Entretanto, en las últimas filas del séquito imperial, generales y mariscales discutían inquietos y en voz baja entre sí. Los que habían ido en busca de la delegación volvían con la noticia de que Moscú era una ciudad vacía y que todos sus habitantes se habían marchado. Todos sus rostros estaban pálidos e inquietos. No los asustaba que los habitantes de Moscú hubieran evacuado la capital (a pesar de la importancia de este hecho); lo que más los asustaba era tener que comunicárselo al Emperador. ¿De qué manera, sin poner a Su Majestad en esa situación que los franceses llaman ridicule, debían decirle que en vano esperaba a los boyardos y que en Moscú no quedaban más que multitudes de borrachos? Unos decían que era necesario, a cualquier precio, formar una delegación cualquiera; otros se mostraban disconformes y afirmaban que lo mejor era, con inteligencia y cautela, comunicar la verdad al Emperador.
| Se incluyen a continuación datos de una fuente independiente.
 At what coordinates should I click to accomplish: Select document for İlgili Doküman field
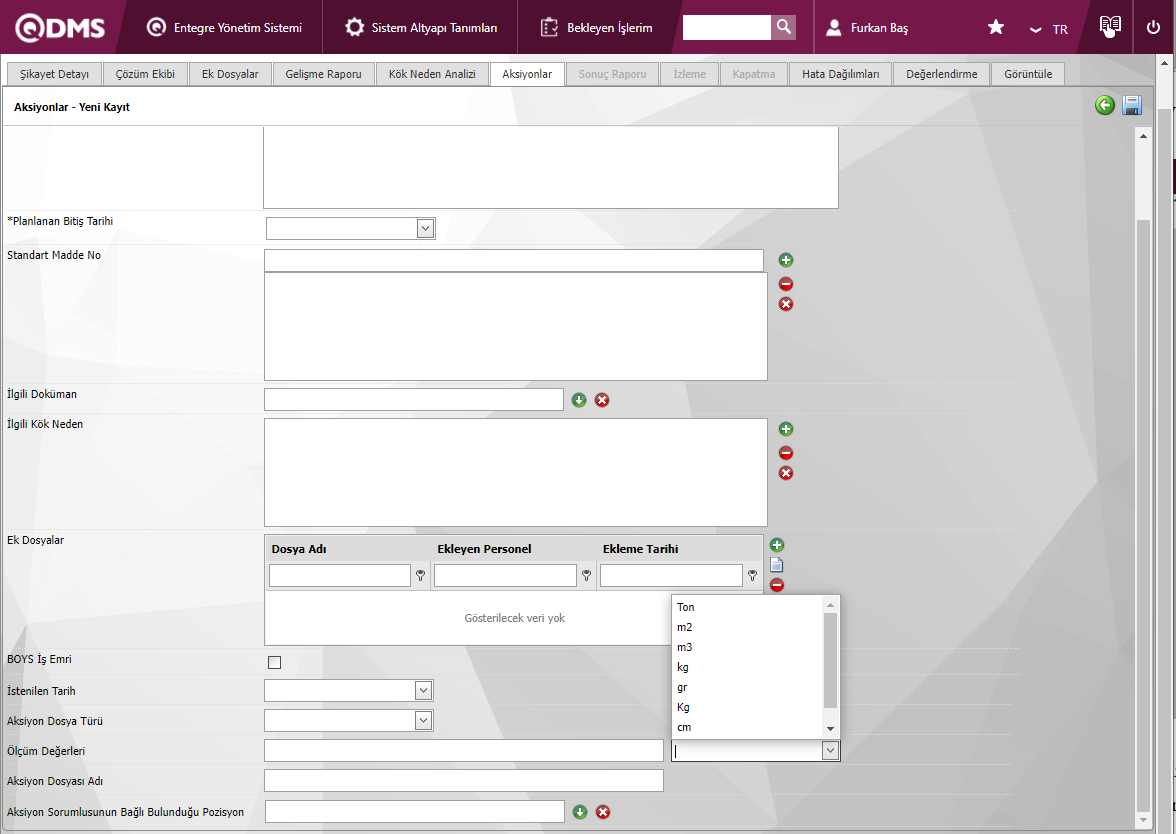tap(579, 400)
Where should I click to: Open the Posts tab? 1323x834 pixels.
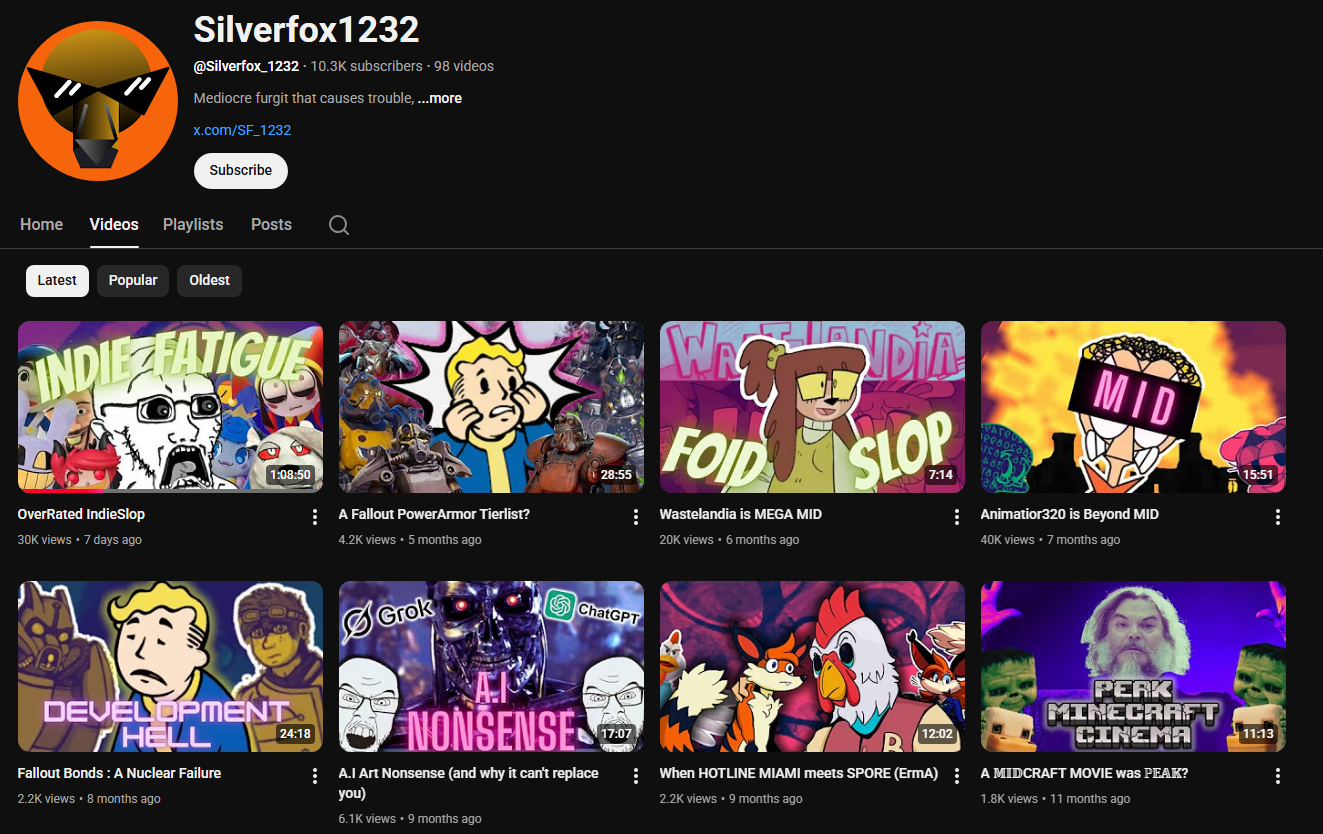(271, 225)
—Il faudra le lui dire tout de même— decían los señores del séquito. —Mais messieurs…[475]

La situación se hacía todavía más difícil porque el Emperador, meditando sus magnánimos proyectos, contemplaba febrilmente ante el plano, mirando de vez en cuando hacia el camino de Moscú, o sonriendo con orgullo y alegría.
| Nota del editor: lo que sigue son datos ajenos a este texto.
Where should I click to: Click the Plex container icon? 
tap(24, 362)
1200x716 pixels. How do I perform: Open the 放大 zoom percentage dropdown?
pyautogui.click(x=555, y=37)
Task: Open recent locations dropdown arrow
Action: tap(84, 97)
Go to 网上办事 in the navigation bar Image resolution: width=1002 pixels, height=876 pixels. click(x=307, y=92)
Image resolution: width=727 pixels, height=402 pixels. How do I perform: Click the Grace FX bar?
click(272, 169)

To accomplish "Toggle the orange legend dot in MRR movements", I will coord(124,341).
—Mais c’est impossible…— comentaban encogiéndose de hombros los señores del séquito sin atreverse a pronunciar la terrible palabra: le ridicule

Mientras tanto, el Emperador, cansado de la vana espera y notando, con su intuición de actor, que el momento solemne se retrasaba demasiado y perdía toda solemnidad, hizo un gesto con la mano. Un cañonazo —que era la señal convenida— tronó en el espacio y las tropas, que por diversas partes rodeaban Moscú, se lanzaron hacia las puertas de Tver, Kaluga y Dorogomílov. Cada vez con mayor rapidez, adelantándose unas a otras, avanzaron a paso ligero y al trote; desaparecieron bajo la polvareda que ellas mismas levantaban, atronando el aire con su confusa gritería.

Arrastrado por el movimiento de sus tropas, Napoleón llegó con ellas hasta la puerta de Dorogomílov, se detuvo allí de nuevo, dejó el caballo y estuvo un buen rato paseando a lo largo del baluarte de Kamer-Kolezhki, esperando la llegada de la delegación.